**WORK TO COMPLETE:** Edit the rows below by replacing every "coordinate pair" with "pair of numbers", and leave everything else unchanged.

++++++++

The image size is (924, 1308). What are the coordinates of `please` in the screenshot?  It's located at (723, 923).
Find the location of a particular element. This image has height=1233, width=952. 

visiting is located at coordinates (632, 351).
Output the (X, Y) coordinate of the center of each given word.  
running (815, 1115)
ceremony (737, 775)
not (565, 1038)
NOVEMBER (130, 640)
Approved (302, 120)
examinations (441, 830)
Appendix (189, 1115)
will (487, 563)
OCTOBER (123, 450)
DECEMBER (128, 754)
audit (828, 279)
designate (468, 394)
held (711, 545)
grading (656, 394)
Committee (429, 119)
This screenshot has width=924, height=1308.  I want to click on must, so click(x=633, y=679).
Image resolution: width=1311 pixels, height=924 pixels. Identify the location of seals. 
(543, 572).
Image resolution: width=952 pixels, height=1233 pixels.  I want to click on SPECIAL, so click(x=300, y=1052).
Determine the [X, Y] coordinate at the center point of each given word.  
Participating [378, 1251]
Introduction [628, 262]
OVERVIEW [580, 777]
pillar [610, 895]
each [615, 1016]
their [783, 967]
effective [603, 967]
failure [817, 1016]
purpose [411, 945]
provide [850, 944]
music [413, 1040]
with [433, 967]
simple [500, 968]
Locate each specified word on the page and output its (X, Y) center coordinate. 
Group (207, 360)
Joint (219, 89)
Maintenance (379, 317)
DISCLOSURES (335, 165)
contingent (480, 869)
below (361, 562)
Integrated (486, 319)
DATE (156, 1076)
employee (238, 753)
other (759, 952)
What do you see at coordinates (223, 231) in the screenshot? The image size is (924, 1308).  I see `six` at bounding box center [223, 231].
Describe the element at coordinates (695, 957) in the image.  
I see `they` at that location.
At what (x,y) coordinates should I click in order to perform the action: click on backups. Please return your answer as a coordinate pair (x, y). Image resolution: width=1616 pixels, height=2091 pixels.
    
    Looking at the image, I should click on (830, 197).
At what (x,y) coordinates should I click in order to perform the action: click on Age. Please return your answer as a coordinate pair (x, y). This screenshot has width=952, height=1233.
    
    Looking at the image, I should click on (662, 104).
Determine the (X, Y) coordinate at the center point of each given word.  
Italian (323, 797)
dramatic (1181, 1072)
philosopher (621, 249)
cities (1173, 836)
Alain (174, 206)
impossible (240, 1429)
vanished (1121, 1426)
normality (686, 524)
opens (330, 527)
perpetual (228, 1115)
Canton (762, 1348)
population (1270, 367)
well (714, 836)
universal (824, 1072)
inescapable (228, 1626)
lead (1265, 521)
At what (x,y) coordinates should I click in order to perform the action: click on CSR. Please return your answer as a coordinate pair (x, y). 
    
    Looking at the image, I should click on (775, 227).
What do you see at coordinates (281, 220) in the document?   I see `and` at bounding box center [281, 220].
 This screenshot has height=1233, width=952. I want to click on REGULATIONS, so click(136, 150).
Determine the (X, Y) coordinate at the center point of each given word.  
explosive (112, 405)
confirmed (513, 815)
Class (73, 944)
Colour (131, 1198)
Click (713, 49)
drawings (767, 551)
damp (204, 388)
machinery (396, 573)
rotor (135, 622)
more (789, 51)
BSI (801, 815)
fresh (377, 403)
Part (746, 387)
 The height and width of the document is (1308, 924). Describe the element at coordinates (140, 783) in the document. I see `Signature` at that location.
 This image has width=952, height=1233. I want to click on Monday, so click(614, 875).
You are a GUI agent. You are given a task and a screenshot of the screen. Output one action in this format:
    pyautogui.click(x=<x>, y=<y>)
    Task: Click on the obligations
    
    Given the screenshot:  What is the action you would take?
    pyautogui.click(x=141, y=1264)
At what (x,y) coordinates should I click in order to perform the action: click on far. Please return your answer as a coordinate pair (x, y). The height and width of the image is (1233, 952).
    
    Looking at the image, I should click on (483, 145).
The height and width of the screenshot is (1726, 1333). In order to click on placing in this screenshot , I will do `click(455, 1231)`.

++++++++

**THE ANSWER:**
The image size is (924, 1308). What are the coordinates of `please` in the screenshot?  It's located at (723, 923).
Find the location of a particular element. This image has height=1233, width=952. 

visiting is located at coordinates (632, 351).
Output the (X, Y) coordinate of the center of each given word.  
running (815, 1115)
ceremony (737, 775)
not (565, 1038)
NOVEMBER (130, 640)
Approved (302, 120)
examinations (441, 830)
Appendix (189, 1115)
will (487, 563)
OCTOBER (123, 450)
DECEMBER (128, 754)
audit (828, 279)
designate (468, 394)
held (711, 545)
grading (656, 394)
Committee (429, 119)
This screenshot has width=924, height=1308.  I want to click on must, so click(x=633, y=679).
Image resolution: width=1311 pixels, height=924 pixels. Identify the location of seals. 
(543, 572).
Image resolution: width=952 pixels, height=1233 pixels.  I want to click on SPECIAL, so click(x=300, y=1052).
Determine the [X, Y] coordinate at the center point of each given word.  
Participating [378, 1251]
Introduction [628, 262]
OVERVIEW [580, 777]
pillar [610, 895]
each [615, 1016]
their [783, 967]
effective [603, 967]
failure [817, 1016]
purpose [411, 945]
provide [850, 944]
music [413, 1040]
with [433, 967]
simple [500, 968]
Locate each specified word on the page and output its (X, Y) center coordinate. 
Group (207, 360)
Joint (219, 89)
Maintenance (379, 317)
DISCLOSURES (335, 165)
contingent (480, 869)
below (361, 562)
Integrated (486, 319)
DATE (156, 1076)
employee (238, 753)
other (759, 952)
What do you see at coordinates (223, 231) in the screenshot? The image size is (924, 1308).  I see `six` at bounding box center [223, 231].
Describe the element at coordinates (695, 957) in the image.  
I see `they` at that location.
At what (x,y) coordinates should I click in order to perform the action: click on backups. Please return your answer as a pair of numbers (x, y). Image resolution: width=1616 pixels, height=2091 pixels.
    
    Looking at the image, I should click on (830, 197).
At what (x,y) coordinates should I click in order to perform the action: click on Age. Please return your answer as a pair of numbers (x, y). This screenshot has width=952, height=1233.
    
    Looking at the image, I should click on (662, 104).
Determine the (X, Y) coordinate at the center point of each given word.  
Italian (323, 797)
dramatic (1181, 1072)
philosopher (621, 249)
cities (1173, 836)
Alain (174, 206)
impossible (240, 1429)
vanished (1121, 1426)
normality (686, 524)
opens (330, 527)
perpetual (228, 1115)
Canton (762, 1348)
population (1270, 367)
well (714, 836)
universal (824, 1072)
inescapable (228, 1626)
lead (1265, 521)
At what (x,y) coordinates should I click in order to perform the action: click on CSR. Please return your answer as a pair of numbers (x, y). 
    
    Looking at the image, I should click on (775, 227).
What do you see at coordinates (281, 220) in the document?   I see `and` at bounding box center [281, 220].
 This screenshot has height=1233, width=952. I want to click on REGULATIONS, so click(136, 150).
Determine the (X, Y) coordinate at the center point of each given word.  
explosive (112, 405)
confirmed (513, 815)
Class (73, 944)
Colour (131, 1198)
Click (713, 49)
drawings (767, 551)
damp (204, 388)
machinery (396, 573)
rotor (135, 622)
more (789, 51)
BSI (801, 815)
fresh (377, 403)
Part (746, 387)
 The height and width of the document is (1308, 924). Describe the element at coordinates (140, 783) in the document. I see `Signature` at that location.
 This image has width=952, height=1233. I want to click on Monday, so click(614, 875).
You are a GUI agent. You are given a task and a screenshot of the screen. Output one action in this format:
    pyautogui.click(x=<x>, y=<y>)
    Task: Click on the obligations
    
    Given the screenshot:  What is the action you would take?
    pyautogui.click(x=141, y=1264)
At what (x,y) coordinates should I click in order to perform the action: click on far. Please return your answer as a pair of numbers (x, y). The height and width of the image is (1233, 952).
    
    Looking at the image, I should click on (483, 145).
The height and width of the screenshot is (1726, 1333). In order to click on placing in this screenshot , I will do `click(455, 1231)`.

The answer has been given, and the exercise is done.